CBSecurity Blocking Valid JWT

I’ve been working with CBSecurity JWT auth for the past couple of days and have found that my token gets invalidated randomly. I don’t think I’m doing anything wrong but I’ve run out of places to look. Here’s my environment.

CF21, Macbook Pro, SQL Server.

My JWT secret is assigned in the config to rule it out as being a problem. Tokens are being stored in the database by the module on authentication. Tokens are set to expire in 24 hours.

The first issue I noticed is that tokens are no longer valid after I reboot my computer even though I’m well inside the tokens expiration. They do remain valid when I restart CF. Seems strange to me.

The second issue I noticed is that every now and then were there is an error my code cbsecurity will block access to a secured function when the token is still valid. I’ve been able to reproduce this by adding and removing the secure flag on a handler (in the component declaration). I think the token is validating correctly because I can see hibernate querying for user in the logs (post jwt validation I think) but the request is blocked by cbsecurity. Restarting CF fixes the issue, and the same token works correctly from their on. cbsecurity logs the following error when the token stops working.

Invalid authentication by User (127.0.0.1), blocked access to event=account.index via annotation (handler) security

It’s a 5 day old app so there isn’t much going on with it yet. CB and all the modules were installed via box last week.

“dependencies”:{
“cbvalidation”:“^4.1.0+30”,
“BCrypt”:“^3.1.0+4”,
“cborm”:“^4.3.2+75”,
“cbsecurity”:“^3.1.0+104”,
“coldbox”:“^6.8.1+5”
},

Any help is greatly appreciated.

I ran into this as well, check your .env file. If you have JWT_SECRET in there and its blank, cbsecurity will randomly generate the key thus invalidating the token. if you have this in your coldbox config

"secretKey" : getSystemSetting( "JWT_SECRET","somekeyisetinsettings")

it will see the JWT_SECRET in your .env and use it (which is blank) and then it will auto-create it for you, which seems great, accept on restart, or reinit it changes it.

Thanks Scott, I removed the blank value from the .env file and I think that solved my invalid token on reboot issue but I think I also found a bug with how the annotations are being processed or cached.

If I have a valid token that works with a handler secured with the top level “secured” annotation, along with individual function annotations (function index secured=“users:list” () {} ) and remove the secured annotation from the top level of the handler but leave the individual function annotations the token will no longer authorize the request, even though it’s still valid (includes a fwreinit). What’s even stranger is that adding the secured annotation back to the component doesn’t resolve the issue. Only restarting CF will fix this issue. After a restart everything works as expected.

I’m stumped.

ideally your code should look like this if you want to set the security at the action (function) level

component{

	function index(event,rc,prc) secured{
	}

	function list(event,rc,prc) secured="list"{

	}
	
}

if it is erroring this way depending on the version you’re using, it may be a bug. I know cbSecurity 3.1 came out recently, I’m on cbSecurity 2 and it’s working as expected.
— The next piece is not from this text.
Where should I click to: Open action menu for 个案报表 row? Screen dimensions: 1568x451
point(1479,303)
That is exactly how it looks with the only exception being a secured annotation after the component declaration.

component extends="coldbox.system.RestHandler" secured {

  function index(event, rc, prc) secured="users:list" {
   
  }
}

I don’t think you can have both. You would need to remove the component declaration. And if that is not the problem, maybe there is an issue with the : in users:list causing an issue. At this point I’m just guessing though

According to the docs you can use both.

The firewall will inspect handlers for a secured annotation. This annotation can be added to the entire handler or to an action method, or **both**. The default value of the secured annotation is a Boolean true. This means we need a user to be authenticated to access the action.
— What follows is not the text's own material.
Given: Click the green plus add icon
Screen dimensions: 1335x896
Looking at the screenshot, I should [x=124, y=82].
I’m going to remove the colon and see if that makes a difference. I appreciate the reply. We’re both guessing at this point!

Yes, you can use both. One to secure the component and all functions, and more granular control of each function.

However, I need ACF aggressively cache metadata, so that is the only reason why something like that would happen. I would verify the settings in your CF admin, because ACF is notorious for not picking up annotation changes easily.